- _EXERCISE DETAILS_: Go to the line in the entries below that holds "Task: Click the Add Layer plus button" and repeat exactly from there through the line that holds "Viewport: 1919px width, 1040px height.", inclusive.

- _SUPPLIED INFORMATION_:
<<<<
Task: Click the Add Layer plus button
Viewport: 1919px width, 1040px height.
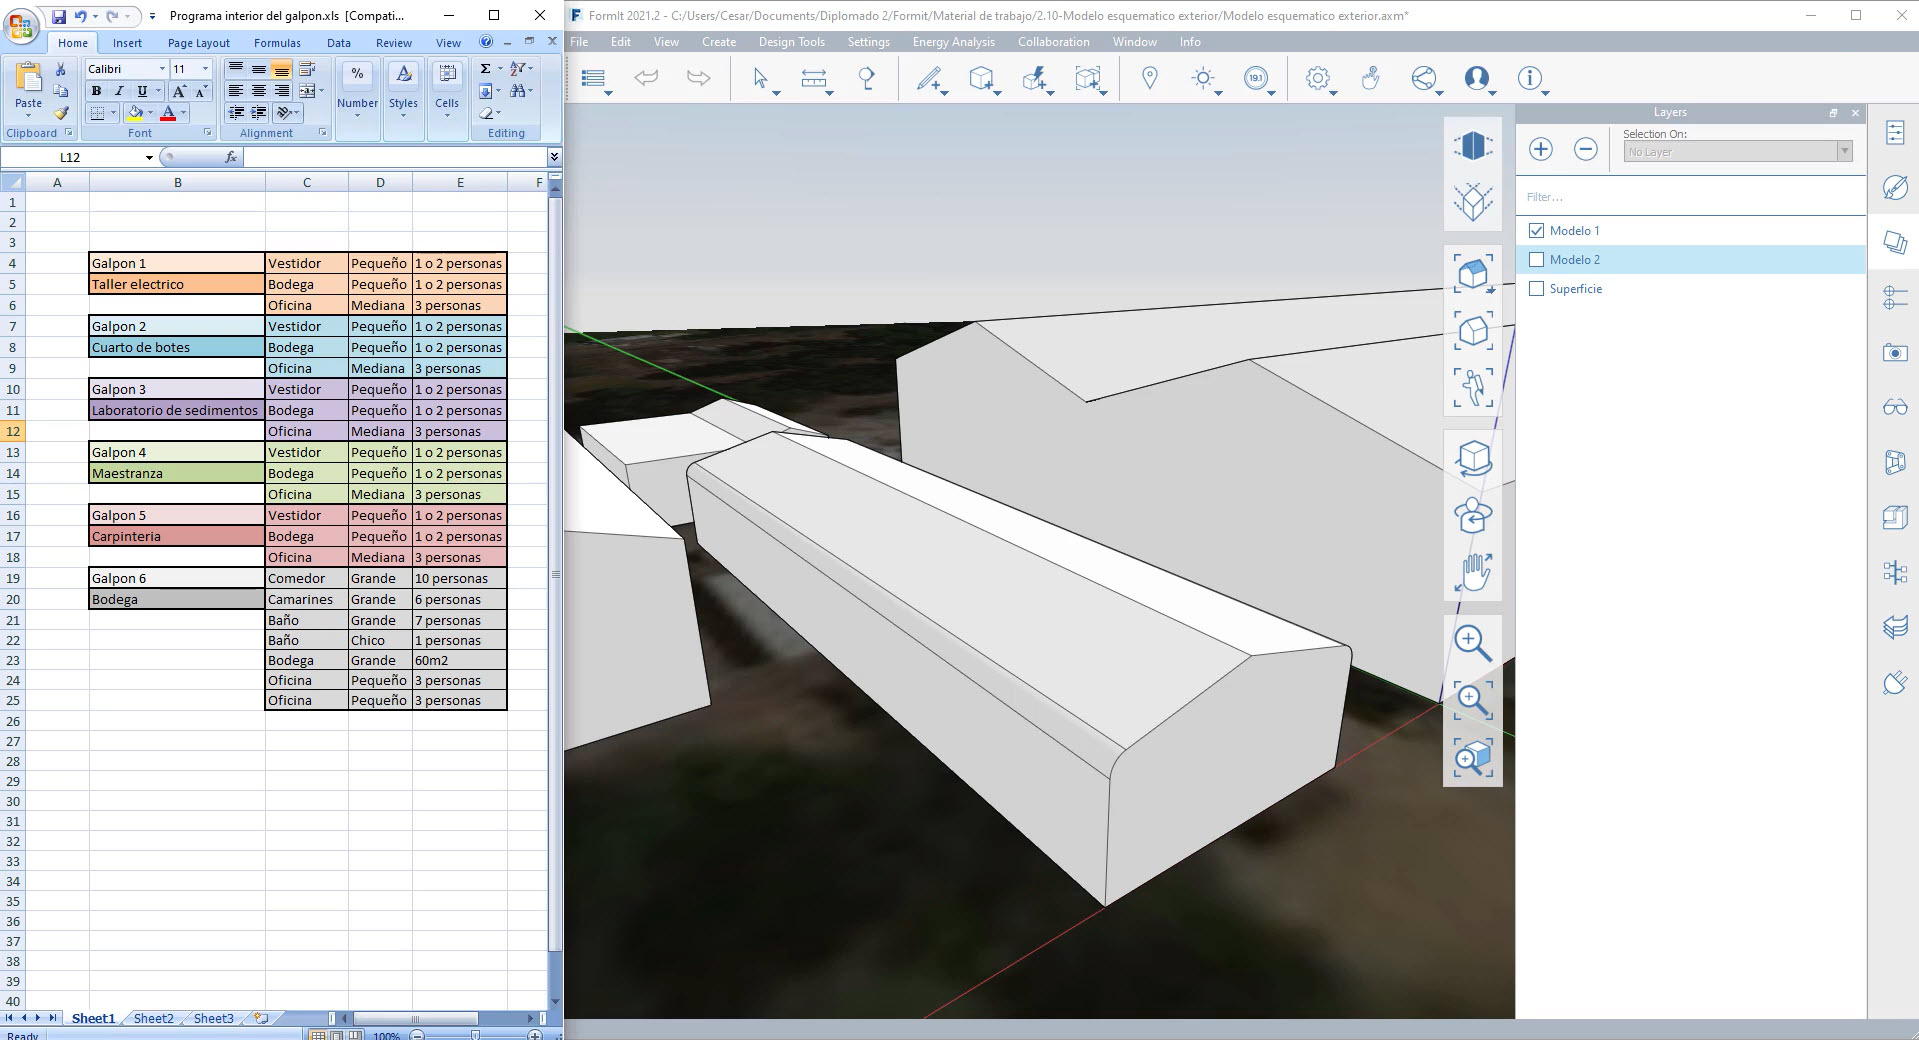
>>>>
<<<<
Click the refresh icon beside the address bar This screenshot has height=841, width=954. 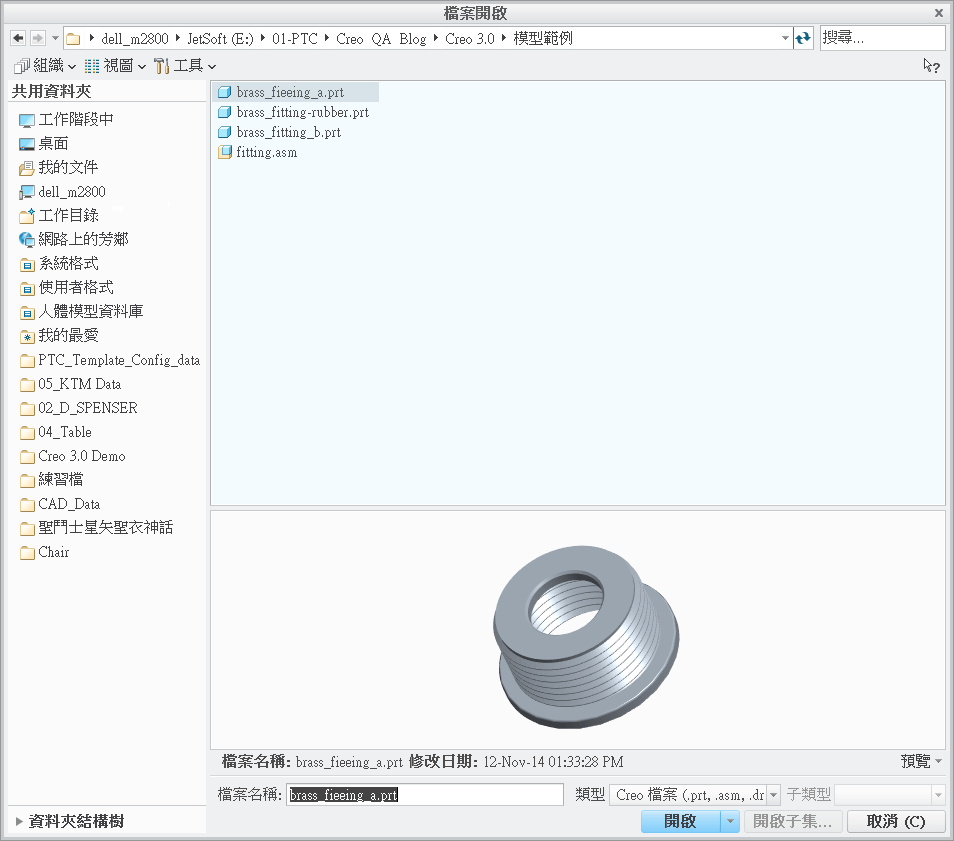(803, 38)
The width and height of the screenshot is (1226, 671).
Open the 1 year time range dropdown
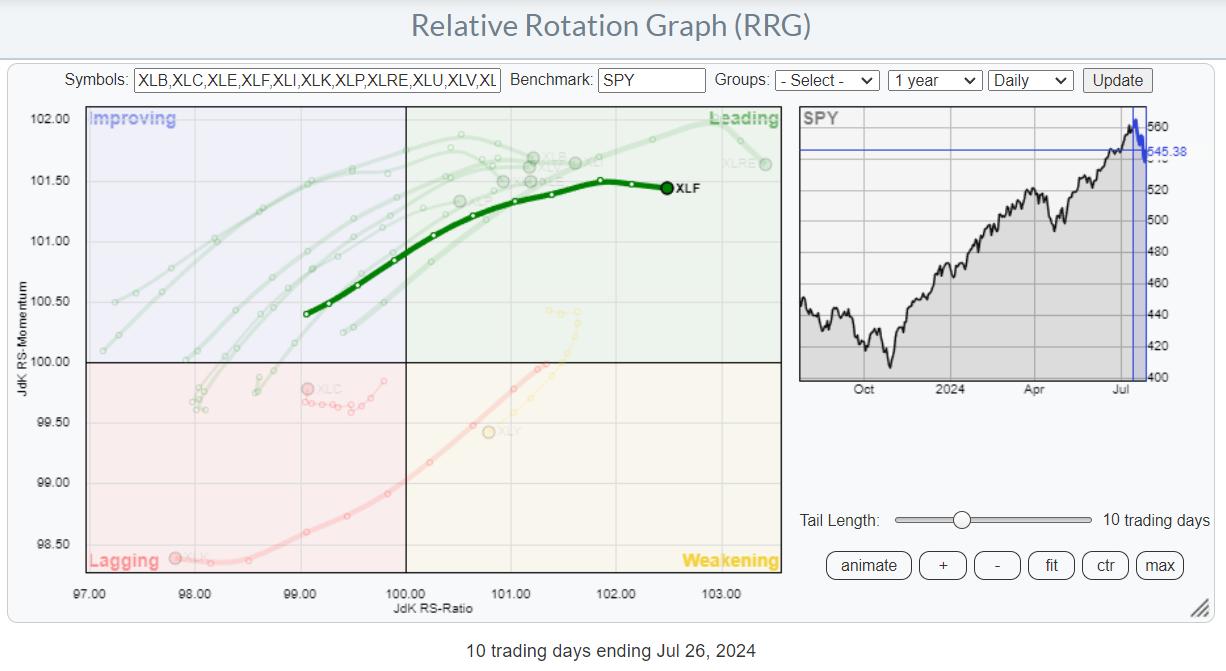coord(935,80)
>>>>
<<<<
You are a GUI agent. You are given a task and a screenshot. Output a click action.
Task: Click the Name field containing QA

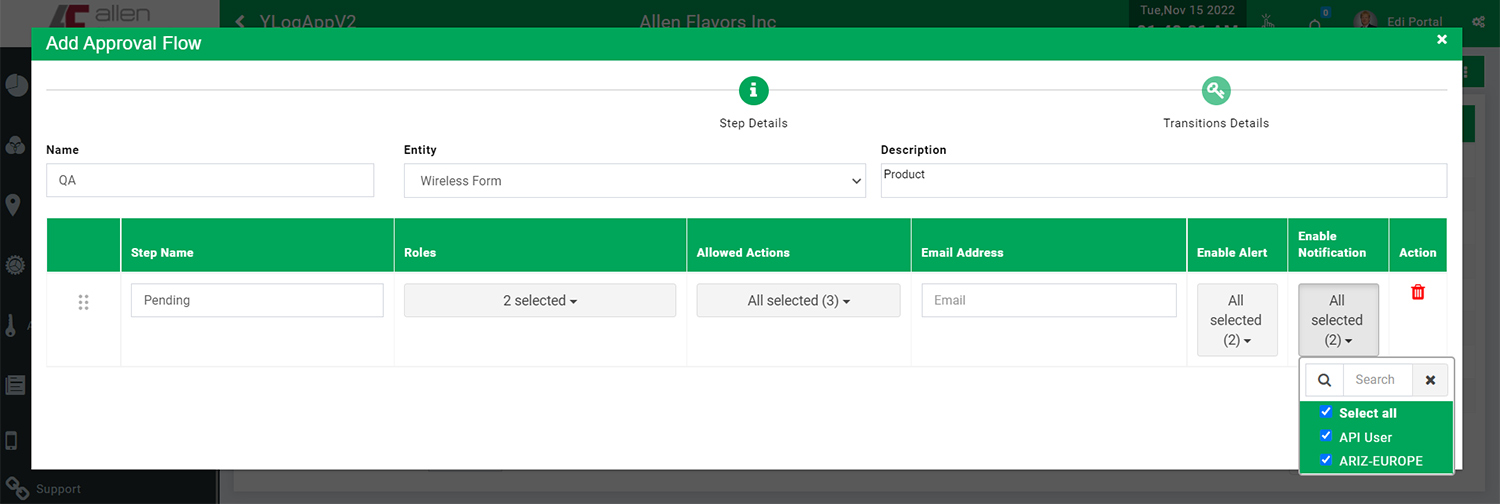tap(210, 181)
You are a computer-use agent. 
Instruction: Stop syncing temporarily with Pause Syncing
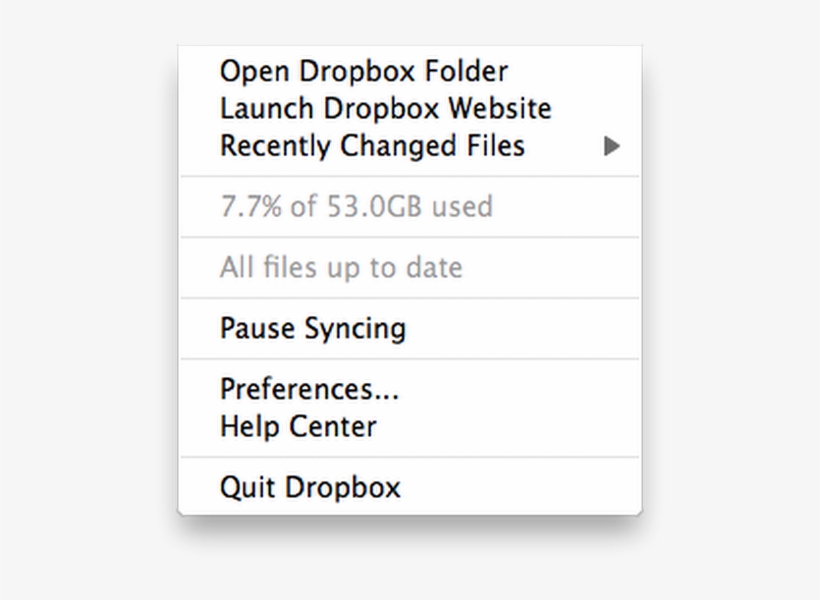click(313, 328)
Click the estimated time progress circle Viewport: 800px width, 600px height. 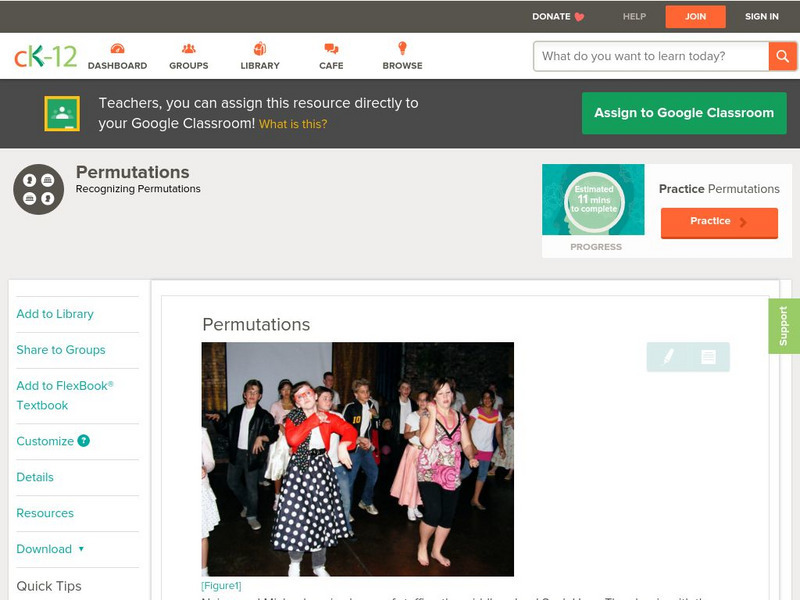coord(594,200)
>>>>
- _RESPONSE AREA_:
Task: Click the Add Layer plus button
Viewport: 1919px width, 1040px height.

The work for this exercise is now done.